Straight_Man
Playing with Virtual Painter
3,716 Posts
29 Jun 2004, 3:17am
Registered NON-ECC is available in some speeds. THAT can be used, and you can take advantage of the mfring QC behind the Registered RAM. ECC features will not work though, the non-ECC supporting BIOS should ignore the extra module or modules-- in some cases, on non-ECC supporting baords, the sockets themselves do not have spring contacts for the ECC pinouts either. Whether Windows or another O\S will ignore ECC, in this case of using ECC on a board that does not support it, is another story entirely. And therein does lie one BIG problem with using ECC on a non-ECC supporting board: If Windows tries to use ECC features, and board cannot provide underlying logic for that, then you can get a mess of a RAM-use mishmosh as board tries to use the extra ECC module for RAM or igonres it totally and Windows tries to use it for ECC checks. You will get mapping errors that lead to RAM violates and BSODs in O\S out of this, and you will get RAM size mismatches between BIOS and Windows.

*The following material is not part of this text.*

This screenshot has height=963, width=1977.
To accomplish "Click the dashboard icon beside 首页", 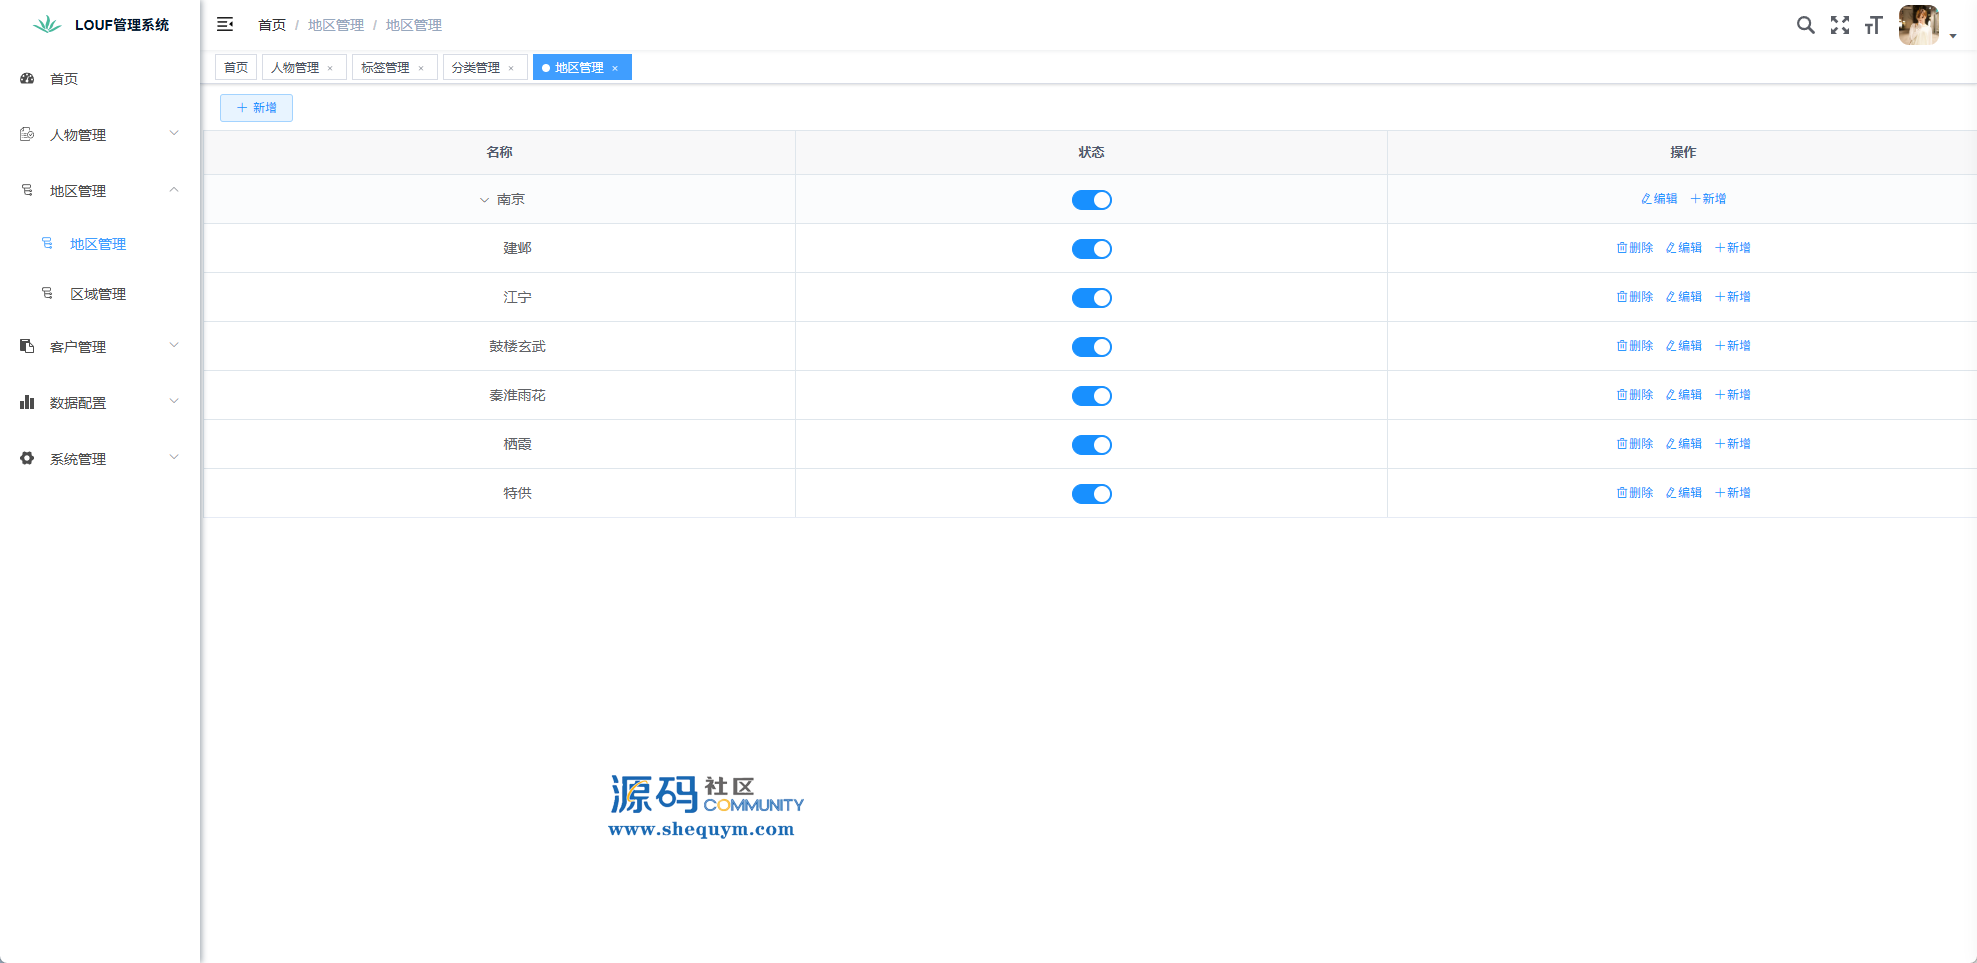I will 27,78.
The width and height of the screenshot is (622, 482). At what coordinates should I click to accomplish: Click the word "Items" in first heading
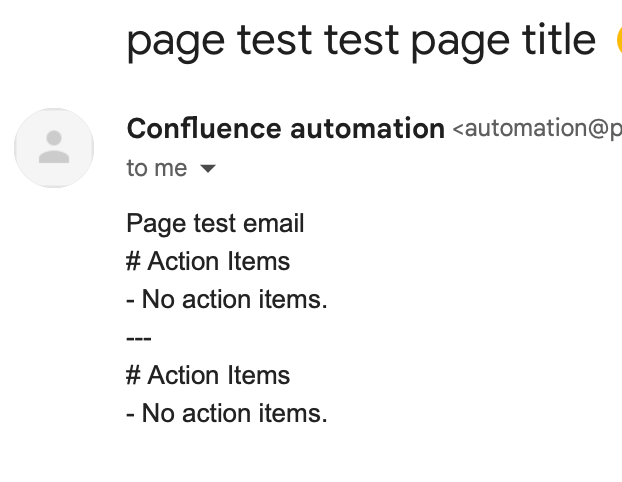coord(258,261)
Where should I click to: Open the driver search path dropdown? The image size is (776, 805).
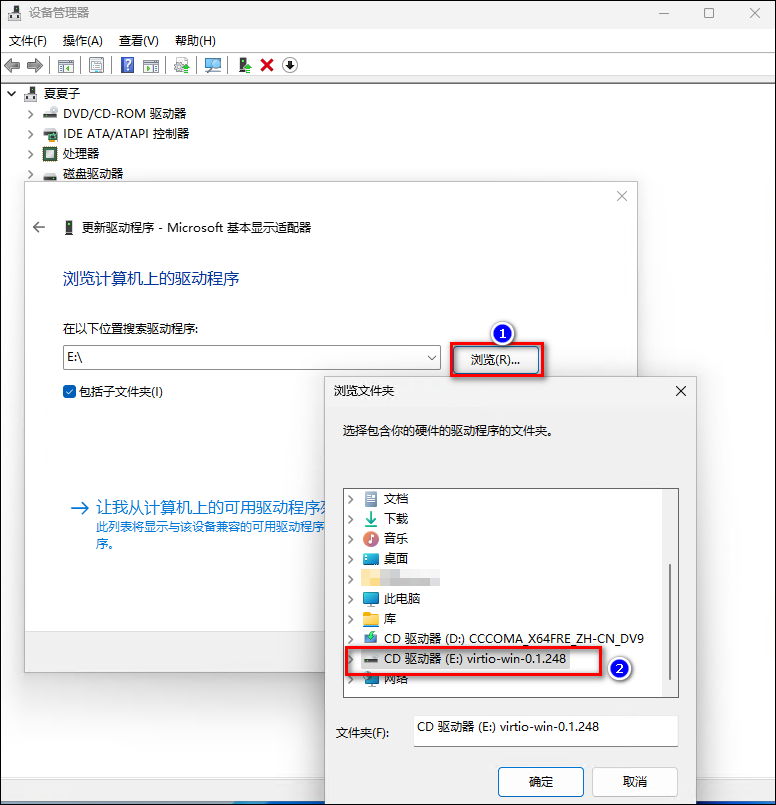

But it is not a fiscally sound thing to use either, right. CAN use registered non-ECC but not worth spending the bucks in most cases unless you soon plan to change abords to one with Registered RAM recognition in BIOS, and ECC or Registered plus ECC is not a good thing to use on a board that does not have BIOS support for it.
Real old boards and early PC gens ECC was an upgerade option for mots of boxes. BIOSs could use either. A BIOS that can ECC recognize and an OS that can map accordingly are major requirements for ECC, plus tight power cycle timings and voltages on whole board.

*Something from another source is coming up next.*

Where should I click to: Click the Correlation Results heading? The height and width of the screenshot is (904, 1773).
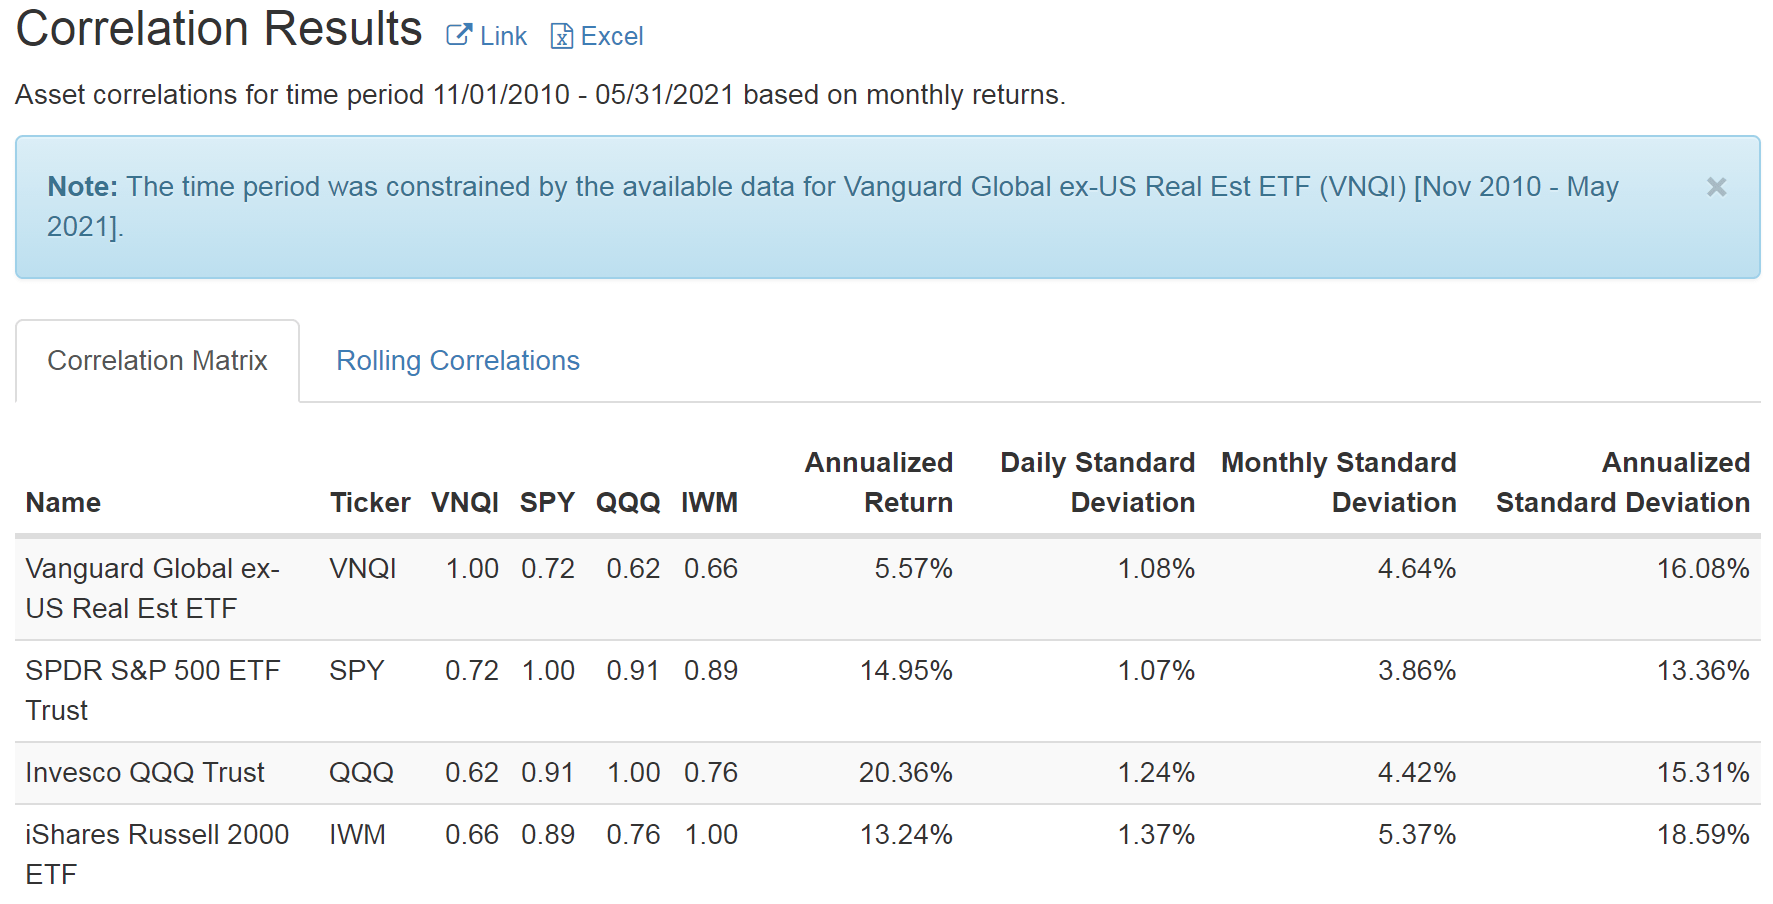pyautogui.click(x=219, y=28)
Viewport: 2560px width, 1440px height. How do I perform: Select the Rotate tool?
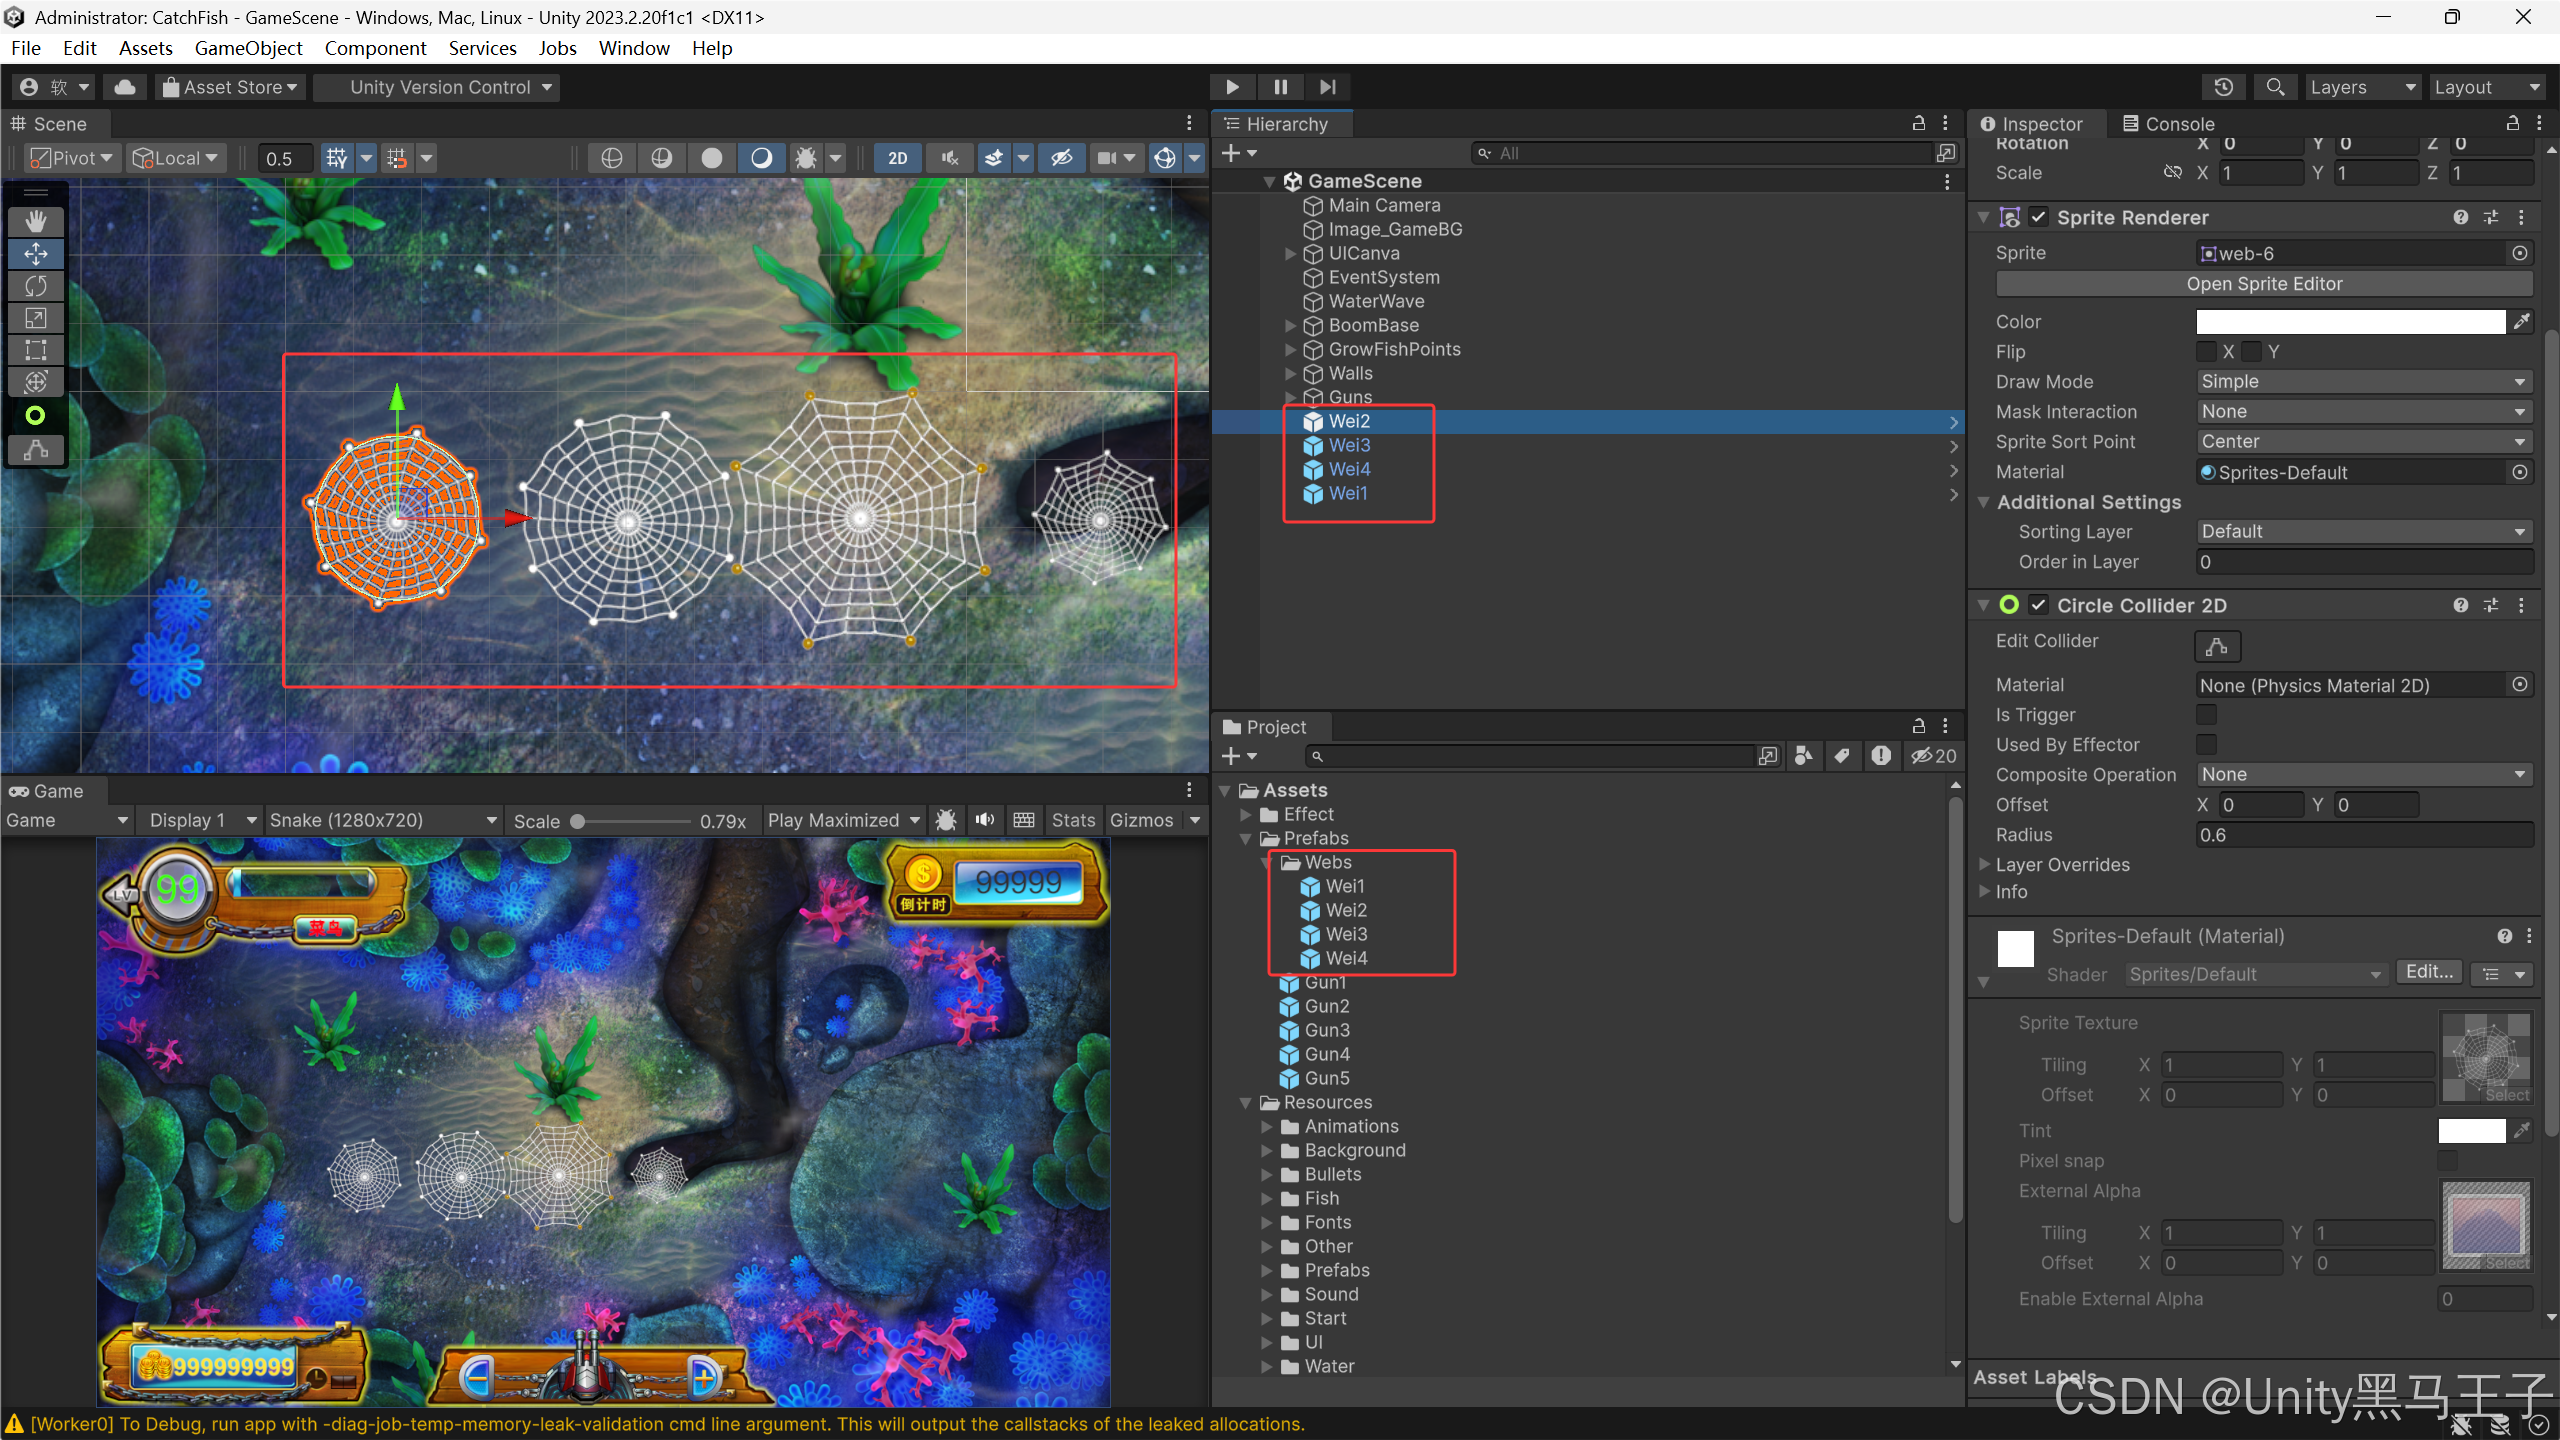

I would slightly mod what MM said as to registered-only RAM, but as to ECC do not use unless your board supports it, whether registered plus ECC or non-registered ECC which is a questionable thing to offer or use these days anyway compared to higher end Registered plus ECC. Registered feature is mostly a quality assurance thing, and used mostly with servers that use ECC for data integrity assurance on hardware. And ECC plus registered RAM needs tighter sync ratios to work right and sync to CPU than other more generic but high quality RAM does-- for pure Extreme OCing, would not use registered plus ECC, period. You will get a system that is very picky about what combos of timings it will accept if you use registered plus ECC-- but much better assurance of integrity of data in RAM at correct timings for RAM and CPU.
We have ignored BUFFERED RAM here, that is something else having to do with using physical (usually smaller) modules as temp storage right on the stick of RAM. Some ECC can be physically also buffered RAM (and I have seen buffered non-ECC at certain time sin history, in the age of SIMMs as best available, and BIOSs that could detect buffers on sticks). That can give you a RAM to bus latency decrease potential if the stick is QC'd right at mfr. I would not bother buying buffered OEM grade RAM. Expect to pay for QC checking of guaranteed buffered RAM.